Create a catalog|V4.6.0|OceanBase Database| docs|Distributed Database

Create a catalog

Last Updated：2026-05-07 11:26:25 Updated

This topic describes how to create an external catalog by using SQL statements.

Permissions

To create an external catalog, you must have the CREATE CATALOG privilege. For more information about the privileges of OceanBase Database, see Privilege types in MySQL mode.

Syntax

The SQL statement for creating an external catalog is as follows:

CREATE EXTERNAL CATALOG [IF NOT EXISTS] external_catalog_name
    PROPERTIES [=] (properties_type_options);

properties_type_options:
    odps_type_list
    | hms_type_list

odps_type_list:
    TYPE = 'ODPS',
    [ACCESSTYPE = 'accesstype_string',]
    ACCESSID = 'string',
    ACCESSKEY = 'string',
    STSTOKEN = 'string',
    ENDPOINT = 'string',
    TUNNEL_ENDPOINT = 'string',
    PROJECT_NAME = 'string',
    [QUOTA_NAME = 'string',]
    [COMPRESSION = 'compression_string',]
    REGION = 'string'

hms_type_list:
    TYPE = 'HMS',
    URI = "string"
    [, KRB5CONF = "string"]
    [, KEYTAB = "string"]
    [, PRINCIPAL = "string"]
    [, MAX_CLIENT_POOL_SIZE = 20]
    [, SOCKET_TIMEOUT = 10000000]

accesstype_string:
    aliyun
    | sts
    | app

compression_string:
    zlib
    | zstd
    | lz4
    | odps_lz4

Parameters:

IF NOT EXISTS: Optional. If you specify this clause, the system will not return an error even if an external catalog with the specified name already exists in the current tenant. Instead, it will return a warning. If you do not specify this clause, the system will return an error.
external_catalog_name: The name of the external catalog to be created.
PROPERTIES [=] (properties_type_options): Specifies the properties of the external catalog.
odps_type_list: The properties of an ODPS external catalog.
hms_type_list: The properties of an HMS external catalog.

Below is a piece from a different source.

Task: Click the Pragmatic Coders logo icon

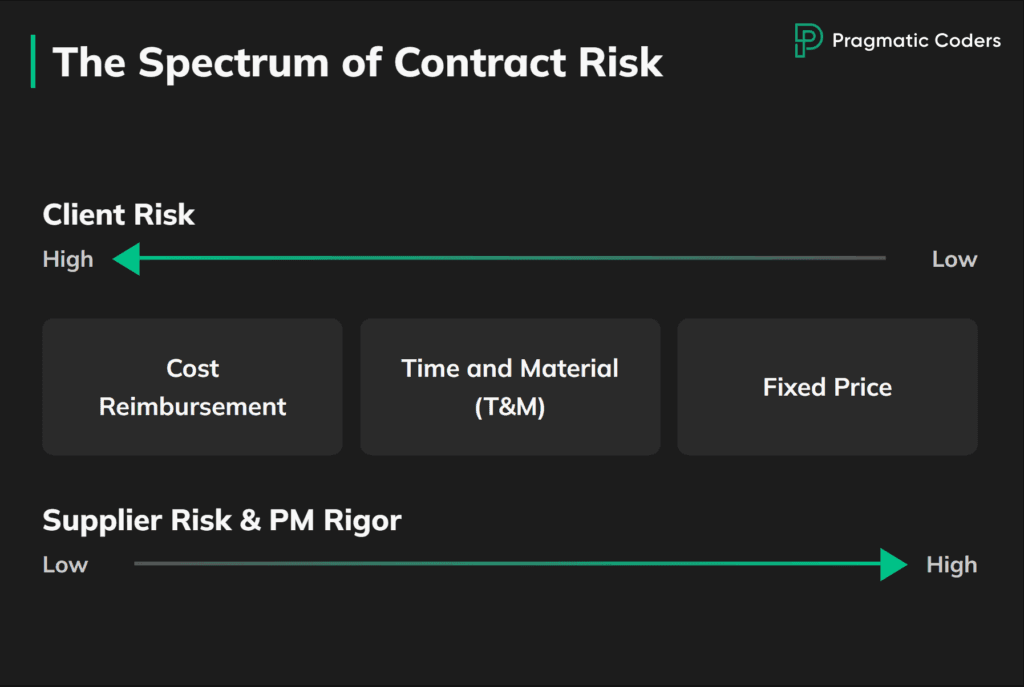Action: [807, 40]
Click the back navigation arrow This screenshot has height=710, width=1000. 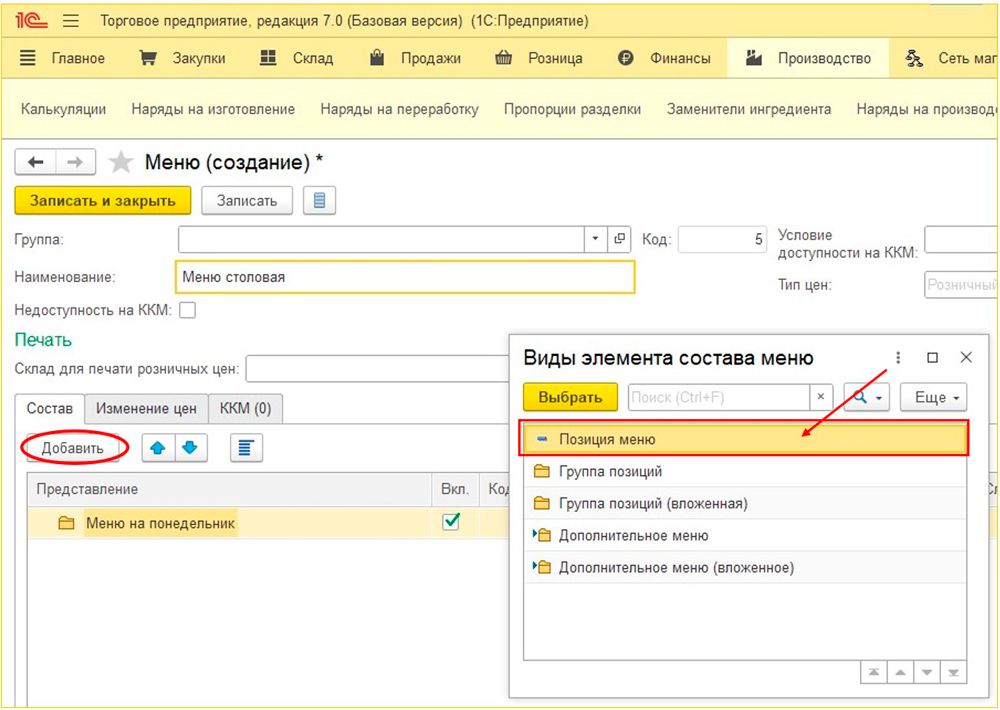36,162
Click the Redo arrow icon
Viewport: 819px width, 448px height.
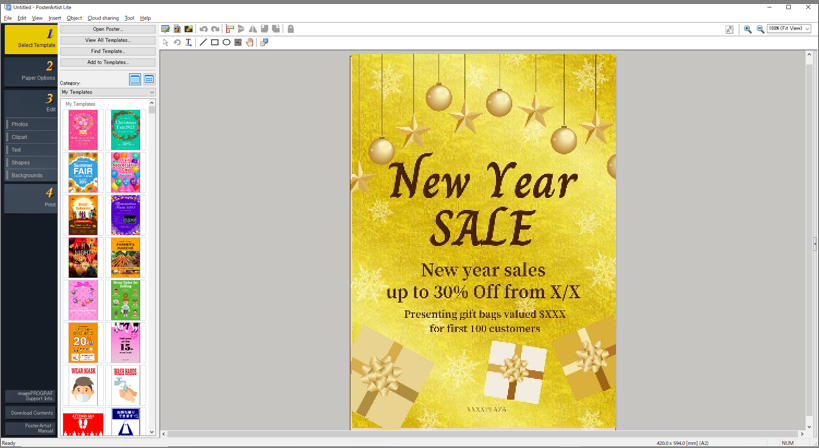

For more information about the parameters of the CREATE EXTERNAL CATALOG statement, see CREATE EXTERNAL CATALOG.

Create an ODPS external catalog

When reading from or writing to MaxCompute data, set the value to ODPS.

You can use the CREATE EXTERNAL CATALOG statement to create a connection to MaxCompute (ODPS) and directly query and write data in ODPS tables without manually creating mapping tables.

Here is an example:

obclient> CREATE EXTERNAL CATALOG test_odps_catalog
    PROPERTIES = (
        TYPE = 'ODPS',
        ACCESSID = '$odps_accessid',
        ACCESSKEY = '$odps_accesskey',
        ENDPOINT = '$odps_endpoint',
        TUNNEL_ENDPOINT = 'http://xxx.maxcompute.aliyun.com',
        PROJECT_NAME = 'mysqltest_regression_sqlqa',
        QUOTA_NAME = '',
        COMPRESSION_CODE = ''
    );

Create an HMS external catalog

OceanBase Database uses the HMS catalog feature to centrally manage Hive metadata (Metastore). With HMS catalog, OceanBase Database can directly access the data stored in the HDFS storage path corresponding to a Hive table, supporting efficient data lake queries and analysis.

Notice

Before you create an HMS catalog, if the HMS is expected to access file data stored in HDFS, you must deploy the Java SDK environment. For more information, see Deploy the OceanBase Database Java SDK environment.

HMS catalog support

The current HMS catalog supports Hive and Iceberg table formats and can read statistics from Hive and Iceberg tables to optimize SQL plans.

Hive format support

The current HMS catalog supports the Parquet, ORC, Textfile, and OpenCSV formats.

Note

The current HMS catalog only supports the ARRAY type in the Parquet format for complex types.

Hive version support

OceanBase Database supports the following Hive versions in HMS catalogs:

Hive 1.2.x
Hive 2.3.x
Hive 3.1.x
Hive 4.x

Iceberg support

The current HMS catalog supports Iceberg V1, V2, and V3.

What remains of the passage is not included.